What this task involves
Count how many lines of the data include the string "computer", then say that number and stop.

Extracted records
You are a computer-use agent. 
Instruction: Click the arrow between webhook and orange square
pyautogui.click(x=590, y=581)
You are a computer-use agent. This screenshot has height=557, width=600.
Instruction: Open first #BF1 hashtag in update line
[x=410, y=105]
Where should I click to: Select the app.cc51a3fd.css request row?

--

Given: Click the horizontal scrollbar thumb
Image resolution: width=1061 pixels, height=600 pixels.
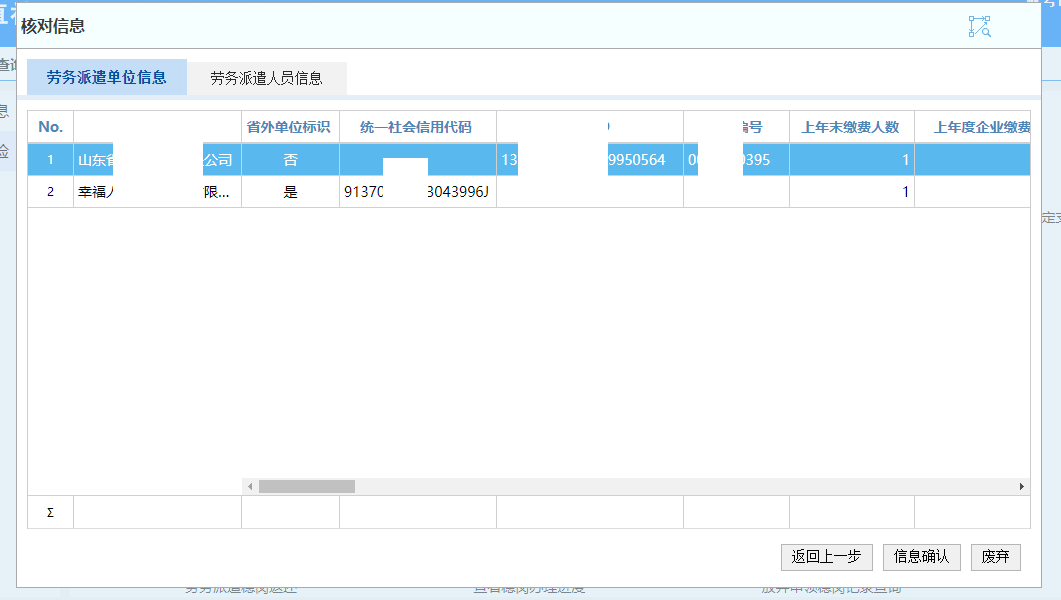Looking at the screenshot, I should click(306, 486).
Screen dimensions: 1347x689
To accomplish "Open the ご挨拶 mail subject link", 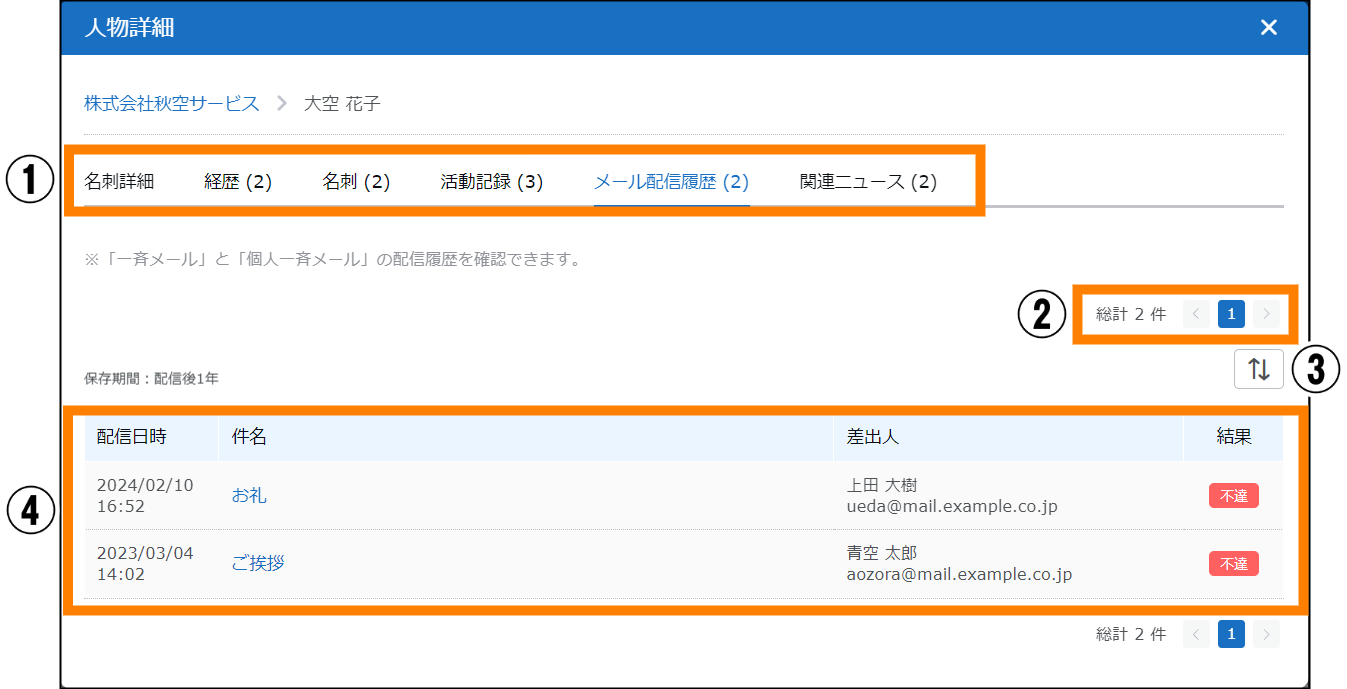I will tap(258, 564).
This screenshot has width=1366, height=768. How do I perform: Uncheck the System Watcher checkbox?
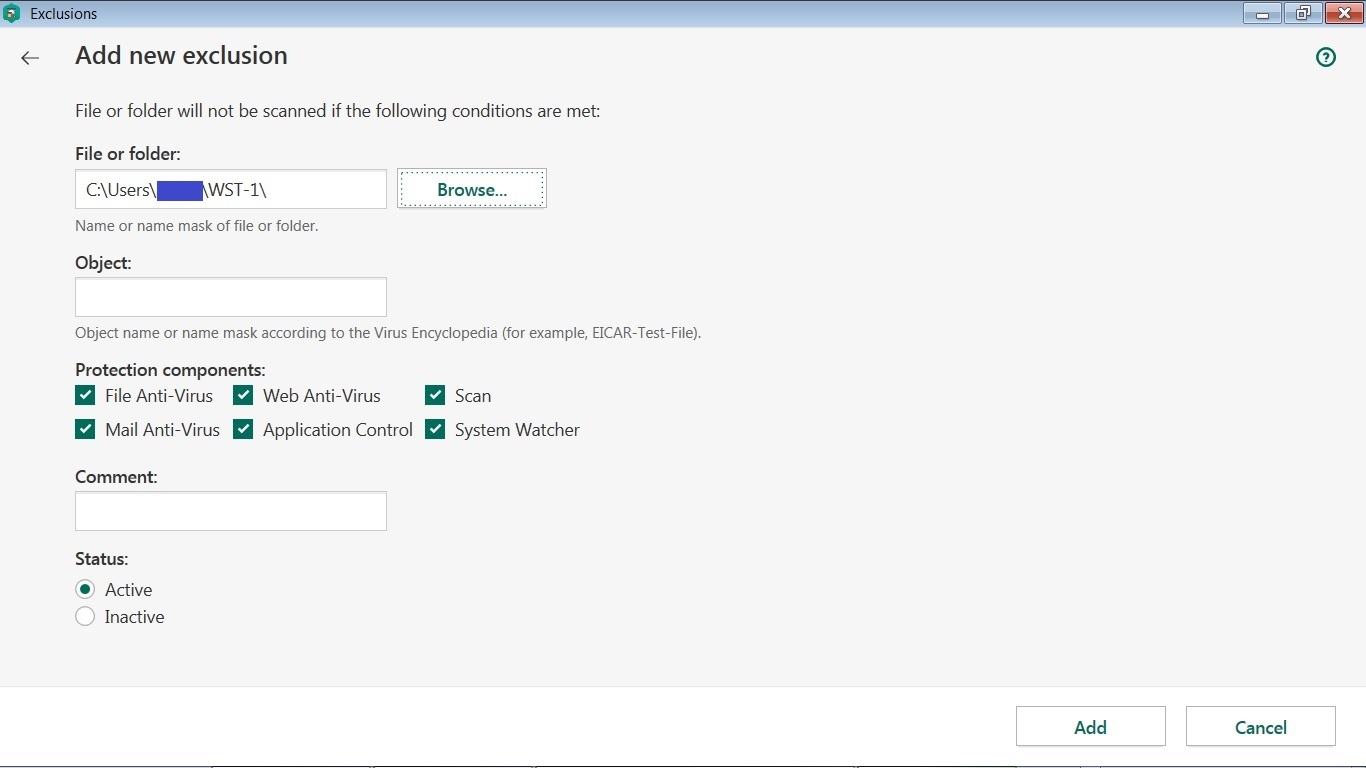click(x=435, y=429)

Solution to this problem
2